- _Records for processing_
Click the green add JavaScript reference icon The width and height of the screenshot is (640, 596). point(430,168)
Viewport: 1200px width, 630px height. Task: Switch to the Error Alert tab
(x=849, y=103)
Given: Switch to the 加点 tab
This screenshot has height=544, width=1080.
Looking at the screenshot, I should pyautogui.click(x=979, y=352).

...

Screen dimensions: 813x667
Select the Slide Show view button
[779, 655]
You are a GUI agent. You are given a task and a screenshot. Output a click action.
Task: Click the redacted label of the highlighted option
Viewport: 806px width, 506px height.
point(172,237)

- _Activity_
Considering only the material above, set down every line from the one with "Click the green" to the one with "Given: Switch to the 加点 tab", inclusive, exactly as written.

- _Solution to the exercise_
Click the green add JavaScript reference icon The width and height of the screenshot is (640, 596). point(430,168)
Viewport: 1200px width, 630px height. Task: Switch to the Error Alert tab
(x=849, y=103)
Given: Switch to the 加点 tab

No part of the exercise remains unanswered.